**Data for the task:**
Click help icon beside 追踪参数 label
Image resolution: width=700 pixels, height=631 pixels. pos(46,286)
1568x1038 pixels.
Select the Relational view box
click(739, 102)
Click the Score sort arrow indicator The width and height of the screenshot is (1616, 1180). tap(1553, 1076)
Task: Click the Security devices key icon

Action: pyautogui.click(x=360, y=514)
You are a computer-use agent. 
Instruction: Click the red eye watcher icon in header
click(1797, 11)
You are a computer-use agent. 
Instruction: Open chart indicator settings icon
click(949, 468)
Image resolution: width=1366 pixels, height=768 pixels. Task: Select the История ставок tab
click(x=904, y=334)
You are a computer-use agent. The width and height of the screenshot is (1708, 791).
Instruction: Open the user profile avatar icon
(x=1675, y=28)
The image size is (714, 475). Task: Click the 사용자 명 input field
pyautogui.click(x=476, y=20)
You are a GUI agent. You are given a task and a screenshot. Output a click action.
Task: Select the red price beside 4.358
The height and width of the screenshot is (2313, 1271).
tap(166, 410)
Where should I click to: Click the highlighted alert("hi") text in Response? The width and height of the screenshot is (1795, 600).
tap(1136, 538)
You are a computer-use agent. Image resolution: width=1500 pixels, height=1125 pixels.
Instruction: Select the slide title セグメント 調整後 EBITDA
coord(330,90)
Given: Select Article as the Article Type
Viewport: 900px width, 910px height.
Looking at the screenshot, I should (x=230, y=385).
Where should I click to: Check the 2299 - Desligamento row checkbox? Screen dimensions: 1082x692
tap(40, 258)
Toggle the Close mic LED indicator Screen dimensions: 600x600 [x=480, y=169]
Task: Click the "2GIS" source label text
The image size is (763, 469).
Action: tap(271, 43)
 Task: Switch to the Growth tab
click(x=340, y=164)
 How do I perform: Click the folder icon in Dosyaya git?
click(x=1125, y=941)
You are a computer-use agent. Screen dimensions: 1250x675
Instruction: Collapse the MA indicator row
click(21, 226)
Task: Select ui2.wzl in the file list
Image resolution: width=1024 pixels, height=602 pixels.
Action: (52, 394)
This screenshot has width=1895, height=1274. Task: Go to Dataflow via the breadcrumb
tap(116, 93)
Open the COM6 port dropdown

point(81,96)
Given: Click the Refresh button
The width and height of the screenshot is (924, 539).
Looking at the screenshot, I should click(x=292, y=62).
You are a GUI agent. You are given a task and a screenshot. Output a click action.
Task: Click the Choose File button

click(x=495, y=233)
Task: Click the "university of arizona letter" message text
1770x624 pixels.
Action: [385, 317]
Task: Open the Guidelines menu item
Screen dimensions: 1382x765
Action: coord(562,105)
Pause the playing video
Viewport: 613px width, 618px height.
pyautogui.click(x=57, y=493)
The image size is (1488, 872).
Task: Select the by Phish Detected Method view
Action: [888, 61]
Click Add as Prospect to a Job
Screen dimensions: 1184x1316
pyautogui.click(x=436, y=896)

**Task description:** For each line in the entries that holds "computer", return that line.

**Response for this exercise:**
You are a computer-use agent. 
You are a computer-use agent. 
You are a computer-use agent. The width and height of the screenshot is (1708, 791).
You are a computer-use agent. Image resolution: width=1500 pixels, height=1125 pixels.
You are a computer-use agent. Screen dimensions: 1250x675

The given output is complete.